May 9 2025
When you hear the term “The Little Mermaid,” is the first thing that pops up in your head Ariel? Prince Eric? Ursula? Or maybe it’s true love and treasures and lobsters and fish. Or maybe it’s the lyrics to “Under the Sea” because we all love the catchy little tune. But what if I told you half the stuff I just listed isn’t actually true?
“The Little Mermaid” was written by Hans Christian Andersen alongside other fairy tales such as “The Ugly Duckling” and “The Princess and the Pea.” However, in contrast to Andersen’s other fairy tales, “The Little Mermaid” has been transformed by Disney into a love story that overcomes barriers of nature. In reality, Andersen’s original rendition of “The Little Mermaid” has a much more tragic and realistic note to it.
In “The Little Mermaid,” a mermaid princess falls in love with a human prince while saving him from drowning; the similarities in plot to the Disney movie end right about here. The princess finds a Sea Witch and trades her beautiful voice and tail for a pair of human legs, except every step the princess takes will feel like daggers digging into her feet. The princess must earn the complete and utter love of a human and become bound by marriage in order to gain a soul. On the flip side, if the prince marries another woman, the mermaid princess will dissolve into sea foam. Surprisingly, the Sea Witch is not the antagonist of the story with a devious plot of overthrowing the Ocean King; instead, the Sea Witch warns the mermaid princess against the consequences of this bargain. However, the princess is adamant, and the deal is struck.

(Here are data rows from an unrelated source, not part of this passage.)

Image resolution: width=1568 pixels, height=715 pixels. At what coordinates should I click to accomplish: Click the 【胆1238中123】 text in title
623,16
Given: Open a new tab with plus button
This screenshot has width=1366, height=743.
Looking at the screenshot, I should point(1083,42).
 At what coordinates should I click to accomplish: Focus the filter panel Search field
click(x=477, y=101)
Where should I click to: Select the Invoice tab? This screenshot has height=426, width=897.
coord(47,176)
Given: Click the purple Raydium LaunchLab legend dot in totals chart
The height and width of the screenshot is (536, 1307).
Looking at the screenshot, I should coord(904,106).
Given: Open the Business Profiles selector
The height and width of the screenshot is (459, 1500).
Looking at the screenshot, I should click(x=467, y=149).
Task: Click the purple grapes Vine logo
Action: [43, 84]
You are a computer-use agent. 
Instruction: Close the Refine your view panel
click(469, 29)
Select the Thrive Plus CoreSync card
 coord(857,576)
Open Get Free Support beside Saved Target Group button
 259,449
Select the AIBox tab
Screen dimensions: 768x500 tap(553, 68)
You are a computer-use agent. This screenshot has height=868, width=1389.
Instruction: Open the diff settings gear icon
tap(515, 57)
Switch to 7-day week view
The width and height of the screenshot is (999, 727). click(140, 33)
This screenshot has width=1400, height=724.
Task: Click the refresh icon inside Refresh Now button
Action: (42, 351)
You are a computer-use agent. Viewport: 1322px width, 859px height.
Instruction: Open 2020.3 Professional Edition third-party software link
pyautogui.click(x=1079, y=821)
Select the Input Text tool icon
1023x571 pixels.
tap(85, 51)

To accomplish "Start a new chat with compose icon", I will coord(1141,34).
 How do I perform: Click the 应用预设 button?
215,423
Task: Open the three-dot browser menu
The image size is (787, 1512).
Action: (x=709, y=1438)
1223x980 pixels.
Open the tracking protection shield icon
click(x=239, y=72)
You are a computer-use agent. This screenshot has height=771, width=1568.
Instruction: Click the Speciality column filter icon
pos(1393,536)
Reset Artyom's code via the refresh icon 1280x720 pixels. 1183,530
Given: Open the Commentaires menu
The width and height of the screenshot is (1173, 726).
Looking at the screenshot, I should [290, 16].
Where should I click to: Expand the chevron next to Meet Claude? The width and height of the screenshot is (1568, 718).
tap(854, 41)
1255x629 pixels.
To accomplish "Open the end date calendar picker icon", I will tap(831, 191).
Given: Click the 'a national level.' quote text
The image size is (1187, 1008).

Without her voice, the mermaid princess still charms the prince, and yet ultimately the prince falls in love and marries a human princess of a neighboring kingdom. Surprisingly, again, the human princess is not portrayed as the antagonist. The night of the wedding, the mermaid princess’s sisters came to the princess with a special dagger that they’d traded their hair for with the Sea Witch. The mermaid princess must stab the Prince in the heart and have his blood splash her feet before sunrise in order for her to become a mermaid again and live out the rest of her life under the sea. However, when the mermaid princess approaches the Prince in his sleep, who is lying next to his newly wed bride, she just kisses his forehead and throws the dagger into the sea. Then, she promptly jumps into the ocean and dissolves into sea foam.
Fortunately, the story does not quite end there, as the mermaid princess’s selfless actions moved those in the realm of the air, and she becomes a daughter of the air, where she can earn an immortal soul through good deeds.
Disney’s retelling of “The Little Mermaid” has its charm and caters perfectly to its younger audience. On the other hand, Anderson’s original story holds its own beauty, as it does not follow the conventional trajectory of a happy-ever-after and teaches readers different lessons on love—one could say it’s a lesson about love more grounded in reality.